The SEC charged
an unregistered day trader for lying about his trading success and misappropriating
client funds. The defendant convinced clients to hire him by asserting that
that he had done very well as a day trader over several years and then promised
over 50% annualized returns. Once retained,
the trader did very poorly and siphoned client assets for personal
expenses. According to the SEC, he then
concealed his misconduct by delivering false account statements and implementing
a microcap wash sale scheme. The
defendant also faces criminal charges brought by the U.S. Attorney’s Office for
the Eastern District of New York.
Lying about your investment track record constitutes securities fraud, subjecting you to civil and criminal penalties. Do not make performance claims unless you can affirmatively support your claims with hard data.

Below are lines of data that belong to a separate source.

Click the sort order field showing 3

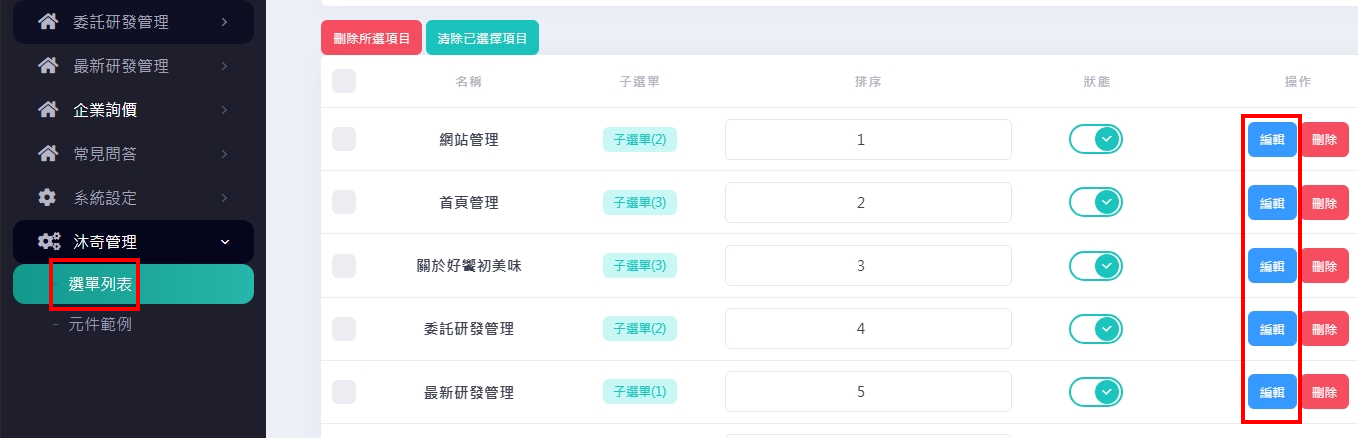point(868,266)
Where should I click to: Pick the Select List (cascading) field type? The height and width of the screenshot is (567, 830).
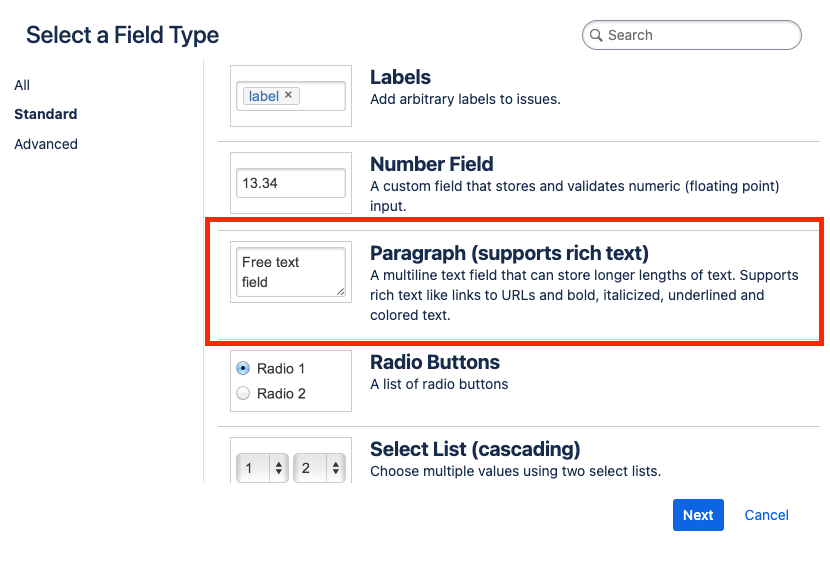[x=475, y=449]
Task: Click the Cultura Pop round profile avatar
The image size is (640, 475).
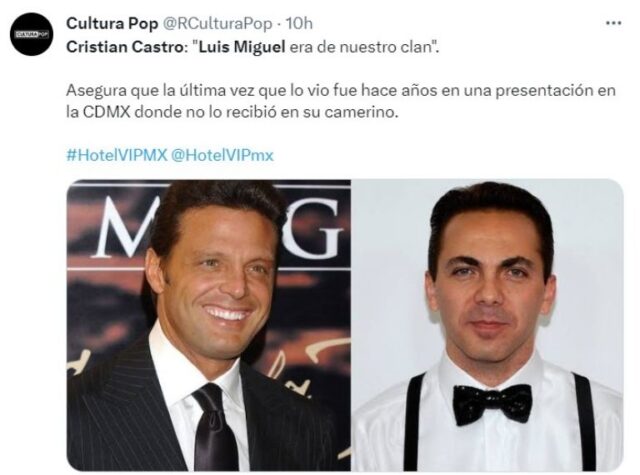Action: [x=32, y=34]
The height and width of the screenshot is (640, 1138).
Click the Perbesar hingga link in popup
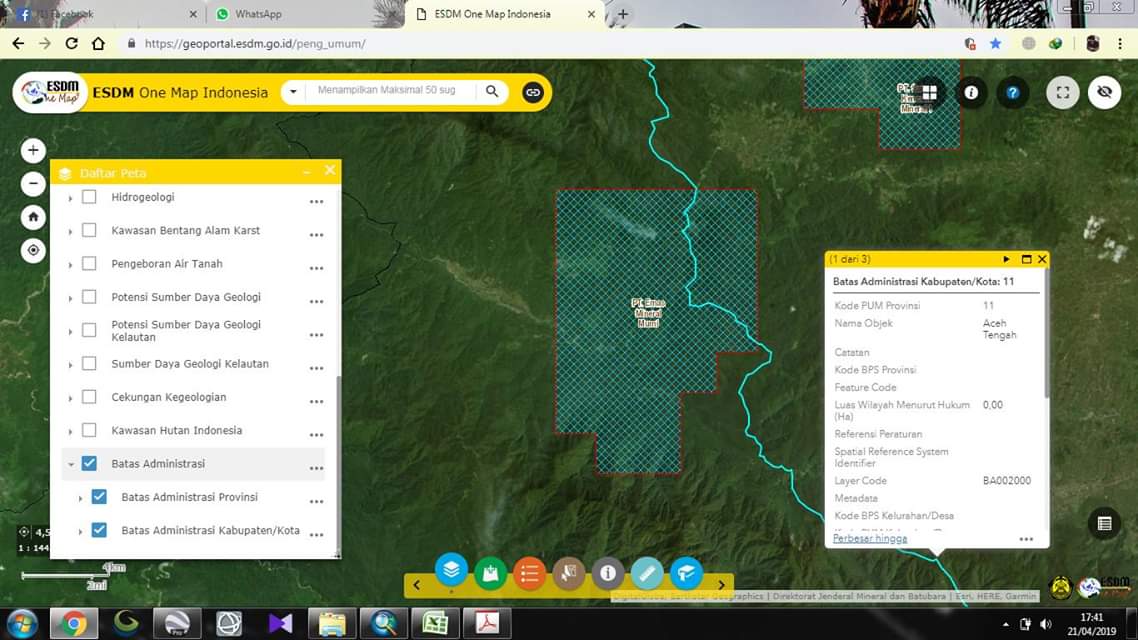(x=869, y=538)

The staff of the Division of Investment Management has granted no action relief to allow a merged subsidiary to continue to use its performance track record. The SEC noted that the internal reorganization described would result in a newly-created division utilizing the same investment personnel and processes. The applicant, which merged the former separate entity into another investment adviser subsidiary, distinguished the reorganization from the Great Lakes no action letter, where the SEC came to a different conclusion because the new investment committee had personnel changes.
OUR TAKE: This letter will help investment adviser roll-ups by private equity firms and other strategic buyers by allowing internal corporate structuring freedom without fear of losing performance track records.